Infamous New Yorker and folk hero Bernhard Hugo Goetz was born on November 7, 1947, in Queens, New York. The youngest of four children, Goetz was raised largely in upstate New York. His father, a German immigrant, owned a bookbinding business and 300-acre dairy farm. At the age of 12, however, Goetz saw family life take a dramatic turn after his father was arrested on charges of molesting two 15-year-old boys. The elder Goetz pleaded guilty to disorderly conduct.
To spare him further embarrassment, Bernhard was sent to Switzerland to attend boarding school. He eventually returned to the U.S. and enrolled at New York University, where he earned a degree in electrical and nuclear engineering. By the late 1970s, Goetz owned and operated a small business that specialized in calibrating high-end electronic equipment.
Goetz thrived in a world of machines and precise calculations, but dealing with people was another story.
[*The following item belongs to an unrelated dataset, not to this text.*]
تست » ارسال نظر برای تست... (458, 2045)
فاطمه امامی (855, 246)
He was dismayed at what he viewed as the crumbling social structure of New York City, and pushed hard for city officials to clean up his neighborhood. Then, in January 1981, he was attacked by three teenagers at a subway station. He was lucky to escape with just a knee injury, but two of the three assailants managed to escape. The other spent just a few hours at a police station. Goetz was furious and, before the year was out, he applied for a gun permit.
On December 22, 1984, Goetz entered an empty Manhattan train, carrying an unlicensed .38 caliber revolver. Also on the car were four teenagers: Troy Canty, Barry Allen, Darrell Cabey and James Ramseur. As witness testimony later stated, Goetz had barely taken his seat when the young men approached Goetz for $5. When Goetz refused, Canty responded, "Give me your money."
Suspecting he was being set up for another mugging, Goetz stood up and said, "You all can have it." Goetz started firing his revolver, wounding all four teens. When the train came to a stop, a startled Goetz ran out of the car and eventually fled the city, making his way to Concord, New Hampshire. Eight days after the shooting, Goetz finally turned himself into police.
The New York City that Goetz returned to was a different place than the one he'd left. New Yorkers, tired of the crime that had gripped their home, vaulted Goetz to hero status. Joan Rivers sent Goetz a telegram of "love and kisses" and said she would help out with his bail money. T-shirts celebrating Goetz's actions sprang up everywhere. Goetz, who posted his own $50,000 bail, wanted none of it. At least not at first. "I'm amazed at this celebrity status," he told the New York Post.